Data extracted from a collection:

((

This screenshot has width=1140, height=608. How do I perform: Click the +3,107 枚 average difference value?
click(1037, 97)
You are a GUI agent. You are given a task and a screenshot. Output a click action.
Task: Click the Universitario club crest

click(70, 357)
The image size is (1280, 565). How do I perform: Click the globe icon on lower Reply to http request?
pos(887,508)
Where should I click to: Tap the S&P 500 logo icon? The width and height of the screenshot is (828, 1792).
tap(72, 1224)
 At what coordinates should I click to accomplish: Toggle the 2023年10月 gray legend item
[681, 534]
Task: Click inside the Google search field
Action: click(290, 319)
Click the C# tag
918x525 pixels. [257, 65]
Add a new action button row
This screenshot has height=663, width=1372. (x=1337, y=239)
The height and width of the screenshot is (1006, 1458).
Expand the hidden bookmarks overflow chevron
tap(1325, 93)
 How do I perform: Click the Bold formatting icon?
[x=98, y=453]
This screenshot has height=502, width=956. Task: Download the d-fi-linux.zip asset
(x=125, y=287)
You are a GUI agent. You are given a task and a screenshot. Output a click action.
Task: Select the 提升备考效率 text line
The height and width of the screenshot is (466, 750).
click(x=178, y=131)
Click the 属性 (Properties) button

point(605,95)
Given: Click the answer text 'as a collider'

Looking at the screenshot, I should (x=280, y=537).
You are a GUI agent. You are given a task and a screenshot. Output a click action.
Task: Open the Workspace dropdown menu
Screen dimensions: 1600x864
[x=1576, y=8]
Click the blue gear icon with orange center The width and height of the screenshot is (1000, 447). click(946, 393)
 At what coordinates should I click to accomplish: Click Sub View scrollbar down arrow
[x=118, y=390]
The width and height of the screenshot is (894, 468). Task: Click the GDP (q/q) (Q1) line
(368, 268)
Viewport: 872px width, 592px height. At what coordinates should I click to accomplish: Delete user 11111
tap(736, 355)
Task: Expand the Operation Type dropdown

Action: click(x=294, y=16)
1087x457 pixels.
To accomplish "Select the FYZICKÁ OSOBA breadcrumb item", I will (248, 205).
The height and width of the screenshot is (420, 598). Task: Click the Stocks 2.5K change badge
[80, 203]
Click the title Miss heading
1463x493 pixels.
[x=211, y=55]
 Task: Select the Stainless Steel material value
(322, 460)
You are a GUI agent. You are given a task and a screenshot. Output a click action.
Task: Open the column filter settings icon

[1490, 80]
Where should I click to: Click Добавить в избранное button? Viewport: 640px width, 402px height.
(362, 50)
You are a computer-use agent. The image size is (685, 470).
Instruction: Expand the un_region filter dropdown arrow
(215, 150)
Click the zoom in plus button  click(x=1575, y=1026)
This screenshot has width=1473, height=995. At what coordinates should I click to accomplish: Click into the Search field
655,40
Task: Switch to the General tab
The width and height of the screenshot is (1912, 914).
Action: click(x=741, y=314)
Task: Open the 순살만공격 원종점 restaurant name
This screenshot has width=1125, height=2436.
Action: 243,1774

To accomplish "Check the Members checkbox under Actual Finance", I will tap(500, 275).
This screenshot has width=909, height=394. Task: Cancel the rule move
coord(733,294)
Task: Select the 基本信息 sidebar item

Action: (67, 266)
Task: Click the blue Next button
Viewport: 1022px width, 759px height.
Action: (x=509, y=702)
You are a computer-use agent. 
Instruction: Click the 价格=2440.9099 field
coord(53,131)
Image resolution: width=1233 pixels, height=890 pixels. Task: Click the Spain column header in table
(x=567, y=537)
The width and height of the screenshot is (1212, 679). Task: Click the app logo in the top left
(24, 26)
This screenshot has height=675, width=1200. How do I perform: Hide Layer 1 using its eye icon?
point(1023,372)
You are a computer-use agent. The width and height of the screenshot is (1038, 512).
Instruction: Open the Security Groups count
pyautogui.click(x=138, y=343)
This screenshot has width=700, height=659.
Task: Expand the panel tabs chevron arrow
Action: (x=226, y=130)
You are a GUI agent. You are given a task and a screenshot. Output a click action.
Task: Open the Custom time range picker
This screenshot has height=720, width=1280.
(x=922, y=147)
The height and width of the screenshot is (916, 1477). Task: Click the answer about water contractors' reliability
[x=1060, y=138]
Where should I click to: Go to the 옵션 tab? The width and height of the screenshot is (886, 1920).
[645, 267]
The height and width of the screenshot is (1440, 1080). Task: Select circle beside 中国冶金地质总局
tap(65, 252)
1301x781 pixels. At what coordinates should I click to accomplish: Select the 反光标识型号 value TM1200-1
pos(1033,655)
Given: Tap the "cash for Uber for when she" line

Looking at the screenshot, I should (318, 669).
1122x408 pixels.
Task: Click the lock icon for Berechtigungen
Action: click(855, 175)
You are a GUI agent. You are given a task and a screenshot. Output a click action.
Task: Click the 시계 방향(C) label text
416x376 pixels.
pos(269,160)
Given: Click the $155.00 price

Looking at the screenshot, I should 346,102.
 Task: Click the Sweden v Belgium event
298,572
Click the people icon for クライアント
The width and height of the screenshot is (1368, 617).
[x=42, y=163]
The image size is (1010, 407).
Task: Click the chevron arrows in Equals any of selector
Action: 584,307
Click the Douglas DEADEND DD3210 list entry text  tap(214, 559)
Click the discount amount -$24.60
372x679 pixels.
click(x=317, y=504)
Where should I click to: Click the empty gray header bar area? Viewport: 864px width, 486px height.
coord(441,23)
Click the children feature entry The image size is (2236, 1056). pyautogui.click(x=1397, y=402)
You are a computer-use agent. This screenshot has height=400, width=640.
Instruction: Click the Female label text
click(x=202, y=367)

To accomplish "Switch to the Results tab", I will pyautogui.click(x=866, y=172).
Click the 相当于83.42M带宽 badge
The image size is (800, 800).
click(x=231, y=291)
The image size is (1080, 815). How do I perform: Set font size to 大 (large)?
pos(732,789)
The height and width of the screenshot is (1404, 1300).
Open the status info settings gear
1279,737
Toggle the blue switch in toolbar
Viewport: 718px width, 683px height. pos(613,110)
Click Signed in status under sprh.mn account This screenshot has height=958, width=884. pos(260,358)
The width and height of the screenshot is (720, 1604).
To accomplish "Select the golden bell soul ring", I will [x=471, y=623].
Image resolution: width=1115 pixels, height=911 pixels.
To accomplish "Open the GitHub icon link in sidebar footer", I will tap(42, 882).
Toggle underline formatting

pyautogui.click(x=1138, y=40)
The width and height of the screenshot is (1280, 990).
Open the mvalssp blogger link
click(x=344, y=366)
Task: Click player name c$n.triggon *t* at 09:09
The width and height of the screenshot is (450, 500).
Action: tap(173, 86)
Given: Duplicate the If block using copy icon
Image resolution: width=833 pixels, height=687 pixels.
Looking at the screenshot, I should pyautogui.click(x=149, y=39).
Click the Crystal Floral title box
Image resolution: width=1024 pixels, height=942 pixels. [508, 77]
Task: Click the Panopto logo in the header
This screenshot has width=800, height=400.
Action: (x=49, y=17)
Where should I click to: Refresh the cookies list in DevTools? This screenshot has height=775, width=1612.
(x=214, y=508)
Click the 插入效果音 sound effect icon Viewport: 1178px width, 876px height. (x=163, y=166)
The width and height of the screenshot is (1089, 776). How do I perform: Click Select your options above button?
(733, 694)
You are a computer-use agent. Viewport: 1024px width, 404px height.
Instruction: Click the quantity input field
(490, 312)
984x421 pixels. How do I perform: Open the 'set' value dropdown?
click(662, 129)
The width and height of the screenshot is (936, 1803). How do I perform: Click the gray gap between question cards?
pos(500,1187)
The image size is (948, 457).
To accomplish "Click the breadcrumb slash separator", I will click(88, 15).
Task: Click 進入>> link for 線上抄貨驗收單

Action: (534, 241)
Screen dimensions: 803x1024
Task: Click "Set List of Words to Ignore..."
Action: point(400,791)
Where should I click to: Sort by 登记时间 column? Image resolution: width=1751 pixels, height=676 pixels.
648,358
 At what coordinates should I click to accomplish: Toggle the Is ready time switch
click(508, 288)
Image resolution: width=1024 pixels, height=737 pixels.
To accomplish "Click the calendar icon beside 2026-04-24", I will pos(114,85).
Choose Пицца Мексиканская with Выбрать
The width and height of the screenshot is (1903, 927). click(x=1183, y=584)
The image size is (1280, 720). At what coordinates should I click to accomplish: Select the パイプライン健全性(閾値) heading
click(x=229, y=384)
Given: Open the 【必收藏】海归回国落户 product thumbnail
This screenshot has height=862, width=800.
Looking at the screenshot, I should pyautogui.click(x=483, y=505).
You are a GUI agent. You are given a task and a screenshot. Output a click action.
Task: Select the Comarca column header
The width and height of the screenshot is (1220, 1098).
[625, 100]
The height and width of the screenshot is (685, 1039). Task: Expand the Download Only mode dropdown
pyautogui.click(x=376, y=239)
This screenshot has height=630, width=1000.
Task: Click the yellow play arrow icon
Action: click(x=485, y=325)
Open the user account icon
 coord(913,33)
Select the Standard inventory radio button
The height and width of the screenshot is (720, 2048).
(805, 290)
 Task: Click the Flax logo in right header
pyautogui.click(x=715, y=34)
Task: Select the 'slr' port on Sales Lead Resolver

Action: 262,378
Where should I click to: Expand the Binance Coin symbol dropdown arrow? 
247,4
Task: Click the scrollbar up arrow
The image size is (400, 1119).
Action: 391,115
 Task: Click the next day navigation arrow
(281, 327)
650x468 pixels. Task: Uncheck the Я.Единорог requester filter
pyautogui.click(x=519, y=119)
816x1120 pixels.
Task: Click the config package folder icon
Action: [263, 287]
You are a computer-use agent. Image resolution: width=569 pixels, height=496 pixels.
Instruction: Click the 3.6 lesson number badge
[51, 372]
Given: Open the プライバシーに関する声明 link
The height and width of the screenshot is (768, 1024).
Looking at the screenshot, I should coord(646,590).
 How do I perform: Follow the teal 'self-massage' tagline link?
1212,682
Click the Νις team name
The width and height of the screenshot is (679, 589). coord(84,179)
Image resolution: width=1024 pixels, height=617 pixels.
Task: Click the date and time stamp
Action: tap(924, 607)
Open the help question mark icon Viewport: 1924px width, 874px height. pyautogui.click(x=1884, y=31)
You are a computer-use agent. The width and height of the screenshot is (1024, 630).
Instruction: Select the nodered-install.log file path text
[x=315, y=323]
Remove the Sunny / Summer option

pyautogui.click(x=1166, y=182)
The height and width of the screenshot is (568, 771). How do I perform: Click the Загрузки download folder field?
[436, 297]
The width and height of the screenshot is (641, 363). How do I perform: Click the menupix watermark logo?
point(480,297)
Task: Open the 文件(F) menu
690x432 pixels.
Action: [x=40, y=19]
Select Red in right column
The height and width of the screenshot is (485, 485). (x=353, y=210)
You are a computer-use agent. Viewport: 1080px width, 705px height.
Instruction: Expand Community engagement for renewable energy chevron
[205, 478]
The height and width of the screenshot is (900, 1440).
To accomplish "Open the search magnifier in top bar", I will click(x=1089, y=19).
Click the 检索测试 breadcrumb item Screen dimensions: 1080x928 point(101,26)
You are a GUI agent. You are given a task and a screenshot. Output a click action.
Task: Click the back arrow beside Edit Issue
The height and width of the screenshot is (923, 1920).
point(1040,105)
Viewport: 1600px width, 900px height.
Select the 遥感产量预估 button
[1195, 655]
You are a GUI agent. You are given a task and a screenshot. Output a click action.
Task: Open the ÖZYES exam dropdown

))

THE PROBLEM |
Search the entries above for the word "computer", and copy every line where it occurs.

ANSWER FOR THIS EXERCISE |
You are a computer-use agent. The image size is (685, 470).
You are a computer-use agent. 
You are a computer-use agent. The width and height of the screenshot is (1038, 512).
You are a computer-use agent. This screenshot has height=400, width=640.
You are a computer-use agent. Viewport: 1024px width, 404px height.
You are a computer-use agent. Image resolution: width=569 pixels, height=496 pixels.
You are a computer-use agent. The width and height of the screenshot is (1024, 630).
You are a computer-use agent. Viewport: 1080px width, 705px height.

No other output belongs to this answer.